In many communities, PEG funding that had been available for all PEG-related costs is now restricted to capital purchases.
Respondents from 17 communities in 8 different states report loss of access to PEG facilities managed by cable operators soon after state video franchise laws removed local obligations from those companies.
In addition, Comcast (
News -
Alert) used state franchise law as the excuse to close all of its PEG facilities in northern Indiana and southwestern Michigan in September of 2007, prior to distribution of this survey.
About 26 percent of respondents that had public cable drops (provided free of charge) in locations like libraries, schools and other public centers, and 41 percent of respondents in communities that had an Institutional Network (provided free of charge) connecting government facilities, educational institutions, and PEG facilities report the loss or reduction of those benefits.
About two-thirds of affected survey respondents from 13 states report that new state franchise service providers deliver PEG channels with impaired signal quality and functionality.
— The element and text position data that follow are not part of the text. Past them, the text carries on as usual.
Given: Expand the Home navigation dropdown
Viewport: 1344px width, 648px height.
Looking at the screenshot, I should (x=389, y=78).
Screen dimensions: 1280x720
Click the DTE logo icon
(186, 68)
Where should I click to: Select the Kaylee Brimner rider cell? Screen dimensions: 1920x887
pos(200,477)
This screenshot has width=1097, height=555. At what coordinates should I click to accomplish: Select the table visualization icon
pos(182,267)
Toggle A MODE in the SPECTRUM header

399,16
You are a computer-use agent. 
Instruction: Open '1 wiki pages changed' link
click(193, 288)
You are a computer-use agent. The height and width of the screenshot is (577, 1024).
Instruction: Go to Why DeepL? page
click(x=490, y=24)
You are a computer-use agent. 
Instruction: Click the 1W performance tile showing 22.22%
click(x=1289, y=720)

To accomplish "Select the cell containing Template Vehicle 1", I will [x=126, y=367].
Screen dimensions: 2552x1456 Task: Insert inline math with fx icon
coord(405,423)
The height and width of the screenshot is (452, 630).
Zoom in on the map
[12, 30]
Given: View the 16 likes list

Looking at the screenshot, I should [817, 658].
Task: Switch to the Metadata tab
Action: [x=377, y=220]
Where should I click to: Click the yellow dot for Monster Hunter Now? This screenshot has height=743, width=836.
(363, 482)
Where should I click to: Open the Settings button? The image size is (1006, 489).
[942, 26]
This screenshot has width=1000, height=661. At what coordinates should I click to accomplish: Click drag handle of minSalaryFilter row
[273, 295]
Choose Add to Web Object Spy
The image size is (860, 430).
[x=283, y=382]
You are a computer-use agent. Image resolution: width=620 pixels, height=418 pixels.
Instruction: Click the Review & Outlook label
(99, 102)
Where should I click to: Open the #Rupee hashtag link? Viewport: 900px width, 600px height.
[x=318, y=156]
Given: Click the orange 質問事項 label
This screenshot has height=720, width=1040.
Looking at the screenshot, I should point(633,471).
For example, AT&T’s (
News -
Alert) “U-verse” system takes up to a minute or more to tune in a PEG channel and presents PEG channels at inferior quality compared to commercial channels.
Others report that PEG channels cannot support closed captioning or second audio programming or do not support DVR recording of PEG channels.
Since the passage of state video franchise laws, PEG centers report reductions and threats to their existing channels. Operating under recently-adopted state rules, many new entrants and incumbents quickly took steps to limit PEG channel capacity and placement.
Nearly 25 percent of respondents said they lost or expect to lose channels since the advent of statewide franchising.
Respondents from 29 communities in 12 states report PEG channels being moved by incumbent cable operators to “digital only” channels, decreasing accessibility and visibility and increasing costs for subscribers.
Respondents from eight states report that they must purchase special hardware and pay significant monthly fees to deliver PEG channels to new state franchise service providers.
Such carriage fees were never required previously under local franchises, and are not paid by local commercial and public broadcast stations.
Two-thirds of respondents said basic cable rates have increased in their communities after a state video franchise law was adopted and a new competitor arrived. Only 1 percent said that rates have gone down.
No doubt, all this is true. The public policy question might be answered by each of you: do you watch any PEG channel? Does anybody you know watch PEG? In the age of abundant Internet content, is there the same need for PEG as there might have been 30 years ago?
The observation about cable rates is more troublesome, but has nothing to do with franchising rules, and everything to do with the cost of programming. Analysts say a handful of channels providing sports programming are the primary drivers of cost.
Cable operators all say the same, so policymakers have floated the idea of a la carte programming to allow consumers to opt out of the expensive sports channels. Whether the remedy is workable is another question.
The other observation is that competition in the entertainment video business tends to take the form of “more choice, better quality” rather than “lower price,” much as airlines competed in pre-deregulation days. The simple problem is that it is tough to compete on price without limiting access to the channels people actually want to watch.
Financial support for channels nobody watches, and mandated of video providers as a condition of operating, does not contribute to lower costs. To be fair, even eliminating the PEG requirement would not likely lead to a lowering of costs.
Given the apparent emotional tie viewers have to their favorite programs and channels (especially live sports), it is not clear what can be done about programming costs for the most-popular channels.
It isn’t clear how much money and time to market service providers save when statewide franchises are possible. Certainly there is room for some loss of revenue to municipalities, which also object to statewide franchises, for obvious reasons.